A crescente preocupação com o uso compulsivo de redes sociais por adolescentes e a exposição a conteúdos prejudiciais tem levado legisladores a propor restrições de idade, geralmente estabelecendo um mínimo de 13 ou 16 anos. No entanto, a implementação dessas regras enfrenta desafios técnicos e legais significativos. De acordo com informações do IEEE Spectrum, a única maneira de garantir que um usuário tem idade suficiente é coletar e armazenar dados pessoais, o que entra em conflito com as leis modernas de privacidade de dados.
Como funcionam os sistemas de verificação de idade?

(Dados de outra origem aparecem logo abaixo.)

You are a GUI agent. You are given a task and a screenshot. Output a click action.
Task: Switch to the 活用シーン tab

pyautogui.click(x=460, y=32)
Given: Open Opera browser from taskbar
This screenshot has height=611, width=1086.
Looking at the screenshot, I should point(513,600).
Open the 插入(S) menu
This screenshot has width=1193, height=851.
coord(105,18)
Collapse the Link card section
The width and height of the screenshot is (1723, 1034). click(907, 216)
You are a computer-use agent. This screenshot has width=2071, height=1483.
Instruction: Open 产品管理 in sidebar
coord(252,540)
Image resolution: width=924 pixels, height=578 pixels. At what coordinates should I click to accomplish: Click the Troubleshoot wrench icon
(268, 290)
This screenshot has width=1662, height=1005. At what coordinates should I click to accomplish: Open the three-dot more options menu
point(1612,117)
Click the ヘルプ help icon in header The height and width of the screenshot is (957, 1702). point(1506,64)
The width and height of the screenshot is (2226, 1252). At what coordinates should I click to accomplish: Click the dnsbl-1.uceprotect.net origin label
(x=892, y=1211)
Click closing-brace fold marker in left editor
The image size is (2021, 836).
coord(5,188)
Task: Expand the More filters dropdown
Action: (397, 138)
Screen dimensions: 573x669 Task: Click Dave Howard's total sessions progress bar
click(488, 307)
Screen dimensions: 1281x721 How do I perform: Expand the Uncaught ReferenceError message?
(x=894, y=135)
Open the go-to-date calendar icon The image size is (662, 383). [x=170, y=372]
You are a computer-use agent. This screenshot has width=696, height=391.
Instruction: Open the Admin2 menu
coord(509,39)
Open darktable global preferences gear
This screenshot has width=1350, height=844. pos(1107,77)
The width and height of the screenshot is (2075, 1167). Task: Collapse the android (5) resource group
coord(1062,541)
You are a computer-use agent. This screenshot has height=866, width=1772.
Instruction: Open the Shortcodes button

Os sistemas de verificação de idade nas plataformas digitais geralmente utilizam duas abordagens principais: verificação baseada em identidade e inferência. A primeira requer que os usuários forneçam documentos de identidade, enquanto a segunda tenta estimar a idade com base em comportamento e sinais de dispositivos. Ambas as abordagens apresentam falhas, como falsos positivos e negativos, além de riscos à segurança dos dados armazenados.
Quais são os desafios enfrentados pelas plataformas?
Plataformas como Meta, TikTok e Google já implementam sistemas de verificação que combinam inferência e verificação de identidade. No entanto, esses métodos frequentemente resultam em erros de classificação e criam novos riscos de privacidade, pois exigem o armazenamento de dados sensíveis por longos períodos para comprovar a conformidade com as leis.
A verificação de idade é compatível com as leis de privacidade?
A verificação de idade frequentemente entra em conflito com as leis de proteção de dados, que exigem a coleta mínima de informações e seu uso apenas para fins específicos. Para cumprir as regras de verificação de idade, as plataformas precisam monitorar e registrar tentativas de verificação, o que pode aumentar os riscos de privacidade.